The software estimates costs related to production, assembly, maintenance, repair, as well as the costs associated with the integration of SHM equipment. Furthermore, utilities are being developed within the software to make it compatible with the aerospace industry standard Computer Aided Design (CAD) and Finite Element Method (FEM) analysis tools.
The resulting software will provide industry with a powerful tool to make economic comparisons of different solutions across all phases of design, development and manufacture, resulting in a cost and quality-optimised approach for designing and manufacturing aircraft composite fuselages.
The partners behind MASCOT are the Università degli Studi di Ferrara, bringing experience and knowledge of cost modelling and open source modular software development to complement Imperial College’s expertise in multi-disciplinary optimization and of nonlinear finite element analysis. Università degli Studi della Campania Luigi Vanvitelli, which is versed in developing cost models for composite parts; and Plyform Composites Srl, which brings knowledge of aero-industry composite manufacturing, repair and maintenance processes and costs.
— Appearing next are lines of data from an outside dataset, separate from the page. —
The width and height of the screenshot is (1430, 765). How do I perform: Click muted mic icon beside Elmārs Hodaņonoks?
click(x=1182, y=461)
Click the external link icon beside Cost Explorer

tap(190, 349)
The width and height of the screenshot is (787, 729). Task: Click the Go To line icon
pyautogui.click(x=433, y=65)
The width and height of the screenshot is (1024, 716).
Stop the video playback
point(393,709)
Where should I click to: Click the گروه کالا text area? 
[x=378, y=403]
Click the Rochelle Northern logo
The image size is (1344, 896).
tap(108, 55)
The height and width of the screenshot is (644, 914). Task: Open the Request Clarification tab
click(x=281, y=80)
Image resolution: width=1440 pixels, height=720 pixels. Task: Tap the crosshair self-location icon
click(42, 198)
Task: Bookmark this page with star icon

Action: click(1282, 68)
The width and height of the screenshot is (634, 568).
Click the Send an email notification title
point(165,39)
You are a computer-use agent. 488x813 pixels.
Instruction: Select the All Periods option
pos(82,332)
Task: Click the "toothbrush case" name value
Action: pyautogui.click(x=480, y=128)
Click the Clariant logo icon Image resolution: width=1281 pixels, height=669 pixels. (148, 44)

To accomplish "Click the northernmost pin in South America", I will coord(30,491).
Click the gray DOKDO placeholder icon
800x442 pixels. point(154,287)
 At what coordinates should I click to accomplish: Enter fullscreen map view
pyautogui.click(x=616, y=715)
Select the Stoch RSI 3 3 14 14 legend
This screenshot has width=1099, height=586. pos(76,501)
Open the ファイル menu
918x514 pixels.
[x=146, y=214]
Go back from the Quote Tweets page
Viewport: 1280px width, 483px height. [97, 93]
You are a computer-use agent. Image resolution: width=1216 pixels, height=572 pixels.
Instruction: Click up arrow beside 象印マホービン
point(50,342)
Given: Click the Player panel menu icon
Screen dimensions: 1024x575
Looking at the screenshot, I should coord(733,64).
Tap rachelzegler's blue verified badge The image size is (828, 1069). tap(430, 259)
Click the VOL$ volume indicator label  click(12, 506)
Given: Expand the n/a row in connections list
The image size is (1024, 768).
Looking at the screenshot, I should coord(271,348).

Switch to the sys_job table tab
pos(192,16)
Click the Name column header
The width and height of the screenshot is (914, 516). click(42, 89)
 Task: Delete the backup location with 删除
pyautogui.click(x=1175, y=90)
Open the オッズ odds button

These are complemented by the experience of Skytechnology SRL, developers of open-source modular software platforms.
Although there are various pre-existing cost estimation models available to the aeronautical industry, what makes MASCOT unique is the integration of their composite manufacturing cost models with SHERLOC’s cost/benefit analysis of structural health monitoring systems within the overall model.
While the cost and operational advantages of SHM are already understood, if not fully quantified, what is less known is the additional cost of integrating the SHM technology into composite structures.
‘You're adding sensors to the composite structure, so you're adding weight, which means either less payload or more fuel. You have to balance that over the life of the aircraft against the reduction in the direct operating and maintenance costs,’ says Ferri Aliabadi.
‘MASCOT helps demonstrate the cost benefit to aircraft operators because you can't justify adding extra weight and cost unless you are able to demonstrate the benefits. With maintenance accounting for as much as 25% of operating costs, you can imagine how attractive it is to reduce these costs, as well as improving safety.’
From Clean Sky’s perspective, the SHERLOC project has shown real value to date, and project officer Elena Pedone advises future projects to learn from its example.
‘The all-encompassing and comprehensive nature of the SHERLOC project, with its application across multiple aspects of the aircraft, could certainly inspire future projects to take a holistic approach as SHERLOC has done, for example, because then it's easier to assess and validate the results at the end because you really have the 100% view of the technologies,’ she says.